Any hint of believability is trampled as Sandy and Diana slowly become pals along the way, and of course there will be LIFE LESSONS! One of those, learned as Sandy plots to steal from his greedy boss (a devilish cameo by Jon Favreau), is that it's sometimes alright to be a criminal. Just make sure the victims are bad, too. Hannibal Lecter had a similar theory. Horrible Bosses isn't particularly good, but it at least got the downtrodden employee vs. management dynamic right in a fun way.
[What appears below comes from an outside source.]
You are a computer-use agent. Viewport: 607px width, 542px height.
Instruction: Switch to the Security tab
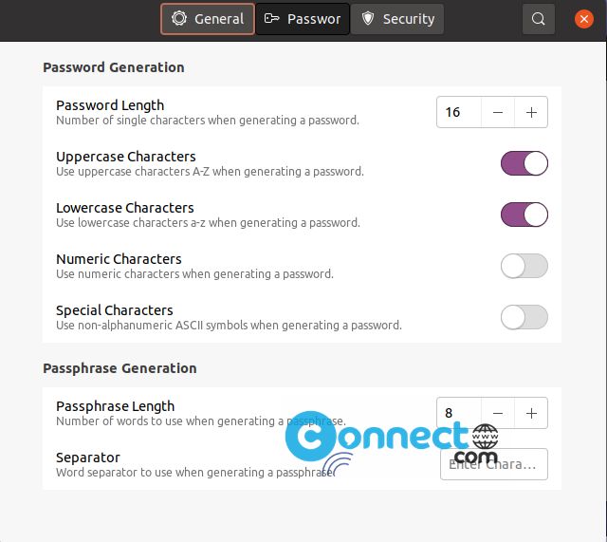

Bateman's performance is uninspiring at best, pathetic at worst. He's in desperate need of a swift kick in the pants to get him off an incredibly lousy streak. It's bad when he can't even find decent chemistry with McCarthy, who puts up a game effort but she's not strong enough to carry such weak material. She does a decent job of making you not actively root against Diana, but an overly earnest tearjerker moment fails as a transparent attempt to make us totally forgive her. In a desperate and insulting last ditch effort, Diana receives a pretty girl make-over which convinces Sandy that maybe she's not so bad.
Gordon's career got off to a great start with the video game documentary The King of Kong, and ever since he's been drifting along making mediocre, easily marketable comedies that are never worth a repeat viewing. Identity Thief isn't worth giving a single shot. Treat it like a maxed out credit card and simply decline it.